Patricia Horoho, Lieutenant General in the U.S. Army and the first woman and first nurse to serve as the Army’s Surgeon General, revealed how health care can cause harm by sins of commission and omission. We followed up with Patricia to answer a few additional questions about her topic.
What motivated you to speak at TEDMED?
TEDMED presented a wonderful opportunity to present a difficult subject in a supportive environment. The other speakers, facilitators, and the audience provided a unique opportunity to participate in a remarkable forum. I also saw TEDMED as an opportunity to clearly demonstrate that Army Medicine isn’t afraid to confront the issues of medical errors and harm.
Why does this talk matter now? What impact do you hope the talk will have?
The facts aren’t new – we’ve known about the tremendous cost in lives and health of medical errors for at least a decade. Many leading healthcare institutions and researchers have addressed the issue, but we still haven’t made significant progress in addressing the underlying root causes. TEDMED allowed me the opportunity to highlight existing research and present the issue from my vantage point as the Army Surgeon General. I have traveled around the globe since TEDMED talking to Army Medical teams about the subject of preventable harm.
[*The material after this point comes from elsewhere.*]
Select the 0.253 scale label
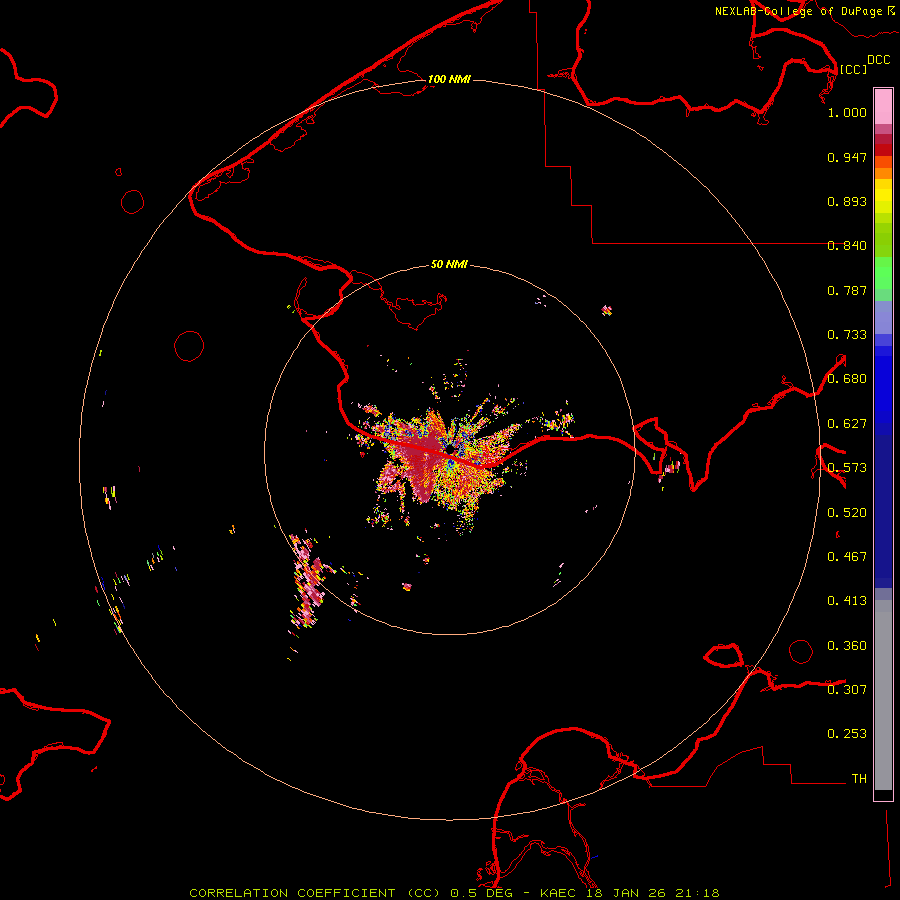Image resolution: width=900 pixels, height=900 pixels. tap(846, 734)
What kind of meaningful or surprising connections did you make at TEDMED?
The opportunity to talk with Delegates after my talk was incredibly rewarding. Many shared with me their personal experiences of medical harm or the challenges of getting their organizations to recognize and address the problem. What I heard over and over again was that the fear of litigation or the shame of making a human error kept good people and organizations from openly discussing the issue.
How has the military responded to your talk and your message about preventable harm?
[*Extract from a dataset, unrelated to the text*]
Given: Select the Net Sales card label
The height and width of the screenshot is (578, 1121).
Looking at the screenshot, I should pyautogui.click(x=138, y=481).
I found that Army Soldiers and their families appreciated our collective willingness to discuss preventable harm on a national stage. Thousands of military health professionals are engaged in the detailed work that is required to turn the dial down on preventable harm.
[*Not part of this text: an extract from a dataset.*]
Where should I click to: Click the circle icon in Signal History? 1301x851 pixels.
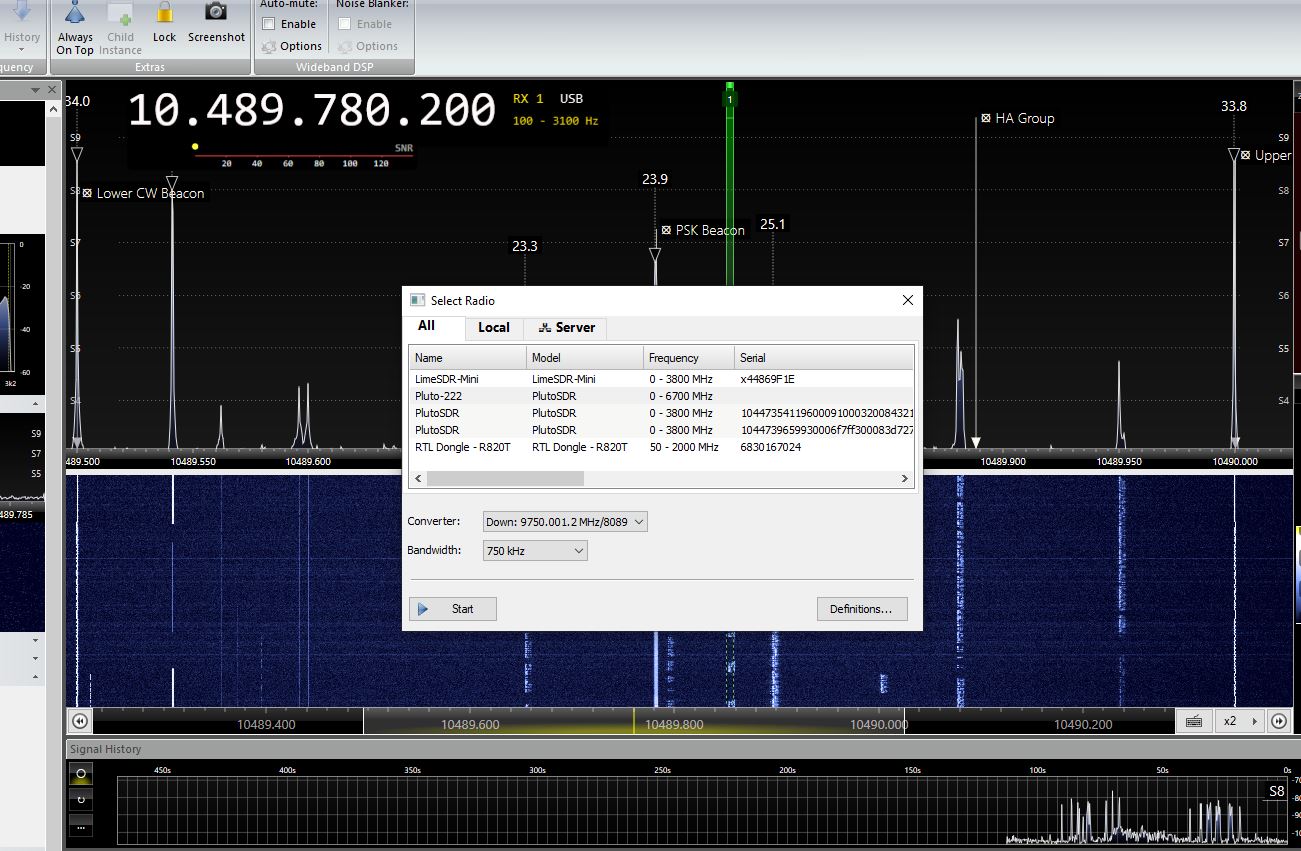[81, 776]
I think the military medical community received the talk generally the same way the civilian healthcare community did. As you might expect, there were at least two major groups: 1), those who recognize the problem of preventable harm across American medicine and welcome the discussion even though it is uncomfortable and 2), those who don’t believe there is a problem or think that the issue is being blown out of proportion. The latter group often doesn’t appreciate the difference between “harm” and “preventable harm.” In medicine, we talk about “adverse events” which is a sterile euphemism for harm. However not all adverse events are the same. Some, in fact most, occur due to circumstances that are not under the control of healthcare professionals. When we talk about preventable harm, Army Medicine is addressing both the human and system errors that reach the patient and cause unnecessary harm. These human and system errors can be anticipated and we can improve our processes to ensure that they don’t reach our patients.
What’s next for you?
In the next weeks and months, I will continue to travel to Army Medicine facilities around the world speaking face-to-face with the leadership of every Army hospital about how we will eliminate preventable harm. In addition, I have opportunities to share Army Medicine successes and challenges with numerous members of Congress and oversight committees.